The Ikenga motorcar project was an exciting and productive four-year undertaking during which a number of my high-performance, futuristically designed, automobiles were built and exhibited across Europe. My concepts, some of which were electric powered, included single-seat city cars, expandable cars, and trikes. The McLaren based GT series was a test bed for such innovations as police-coordinated accident warning systems, close circuit television for rear vision, and computer assisted parking. The motorcar development came to a close following the debut of the Ikenga MKIII at the Turin International Show and my move to southern France in 1969.

From early 1970 I embarked on ten years of travel adventures in many cultures, where a constant companion was a diary that often contained doodles of flying machines; two of which were almost realized. These early projects included a 1975 effort to build a floating home based on a tiny semi-rigid Yamaha powered dirigible, and again when I received grant-status in 1979 to build a ducted-fan autogiro in Perkasie, Pennsylvania.

The funding by Siobhan Marketing Company in 1985 to build the Mazda-powered Wind Dancer autogiro and a chance meeting with George Hinson-Rider was the catalyst that moved the intention of building an aircraft closer to reality; these two meetings were thresholds that brought a long sought after breakthrough.

My first aircraft, the Mazda powered Wind Dancer, was my aeronautical “Boot Camp” as it brought my dreams of aircraft design face-to-face with the demanding mechanics of aircraft building, painfully showed me where my knowledge was lacking, and brought to the forefront the many challenges of securing materials and parts within a specific timeline and weaving them into the 4130 steel frame taking shape in my Santa Fe, New Mexico, workshop.

Wind Dancer was beautiful and sleek. It debuted in 1986 at the E.A.A. (Experimental Aircraft Association) Osh Kosh International Air Convention where it created lots of interest. This convention was also my introduction to many in the rotorcraft community and an opportunity to meet some of the autogiro builders who had mentored me by telephone. By the close of the airshow it became clear to me that Wind Dancer would be too costly and complex to successfully market as a kitplane. I quickly learned that simplicity of assembly needed to be my focus, that Microlight regulations must be my target, that continuing to incorporate Jim Rutans fiberglass techniques for enclosure, stabilizer and all-flying rudder was a must, that a ground adjustable propeller would be an improvement on our fixed pitch design, that the kitplane market offered great potential if my autogiro kit could be designed to incorporate a short assembly time that required the most basic tools, and most importantly, that using a less costly engine with an improved power to weight ratio was a key to the projects future success.

A turning point for the project grew out of time spent with one of my mentors, Helicopter Ed Alderfer, who, for reasons of safety and efficiency, encouraged me to consider developing a tractor autogiro (engine in the front). This first visit to the E.A.A. Air Convention with Wind Dancer set the stage for the future development and debut of the Ikenga 530Z autogiro two years later at the 1988 E.A.A air show.

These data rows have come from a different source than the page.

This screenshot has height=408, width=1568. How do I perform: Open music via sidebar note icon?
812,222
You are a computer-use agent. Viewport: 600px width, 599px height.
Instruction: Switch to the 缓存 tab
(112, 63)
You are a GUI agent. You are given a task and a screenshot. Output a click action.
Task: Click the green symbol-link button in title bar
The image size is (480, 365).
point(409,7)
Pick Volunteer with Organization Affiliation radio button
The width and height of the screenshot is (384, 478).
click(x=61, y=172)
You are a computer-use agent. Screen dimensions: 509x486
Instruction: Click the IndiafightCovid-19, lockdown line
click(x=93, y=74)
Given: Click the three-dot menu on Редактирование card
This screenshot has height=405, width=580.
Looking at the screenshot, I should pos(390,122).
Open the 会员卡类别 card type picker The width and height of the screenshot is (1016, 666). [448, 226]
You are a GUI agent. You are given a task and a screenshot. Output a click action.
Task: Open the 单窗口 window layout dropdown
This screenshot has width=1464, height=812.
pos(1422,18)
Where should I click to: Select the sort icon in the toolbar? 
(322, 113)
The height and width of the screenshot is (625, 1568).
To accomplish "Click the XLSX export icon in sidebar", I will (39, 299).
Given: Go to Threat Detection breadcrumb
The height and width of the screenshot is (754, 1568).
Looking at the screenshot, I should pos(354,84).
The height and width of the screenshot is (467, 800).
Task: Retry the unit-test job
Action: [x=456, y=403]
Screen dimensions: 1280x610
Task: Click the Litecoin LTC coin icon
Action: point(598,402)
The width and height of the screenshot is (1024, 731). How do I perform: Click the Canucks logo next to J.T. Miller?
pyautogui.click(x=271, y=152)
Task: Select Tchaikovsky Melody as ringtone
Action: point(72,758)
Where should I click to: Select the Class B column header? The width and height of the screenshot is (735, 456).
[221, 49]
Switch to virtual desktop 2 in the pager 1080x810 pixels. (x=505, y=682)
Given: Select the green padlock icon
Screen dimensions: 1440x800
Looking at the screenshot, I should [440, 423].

Three words were a key to the Ikenga 530Z being built, flying successfully, and landing in its permanent home at the Smithsonian National Air and Space Museum: inspiration, teamwork and synchronicity. Perhaps the word Chutzpah best encapsulates the Ikenga 530Z aircraft project.

The long drive home to Santa Fe from the 1986 E.A.A. Osh Kosh air convention gave me time to ingest the experiences of the air show and feel much appreciation for the encouragement and mentoring of Dr. Igor Benson, Bill Parsons, Helicopter Ed Alderfer, and Jerri Barnette, which was akin to being showered with diamonds of knowledge. It was on this long drive home, along route 80 in Nebraska, that thoughts and conceptual images of the next ship, the Ikenga 530Z, began to form.

Shortly after returning home I began sketching a number of ideas for the new autogiro and outlining some of the prerequisites I wanted to incorporate in the design. From the outset all conceptual drawings featured a seating position similar to a racing motorcycle as well as twin all-flying rudders and horizontal stabilizer. As many of the books and magazine articles about light weight autogiros that I read over the years spoke of dangerous control problems when the fuselage blocked the airflow over the tail/rudder at lower airspeeds, my intention was to address and resolve this problem at the outset.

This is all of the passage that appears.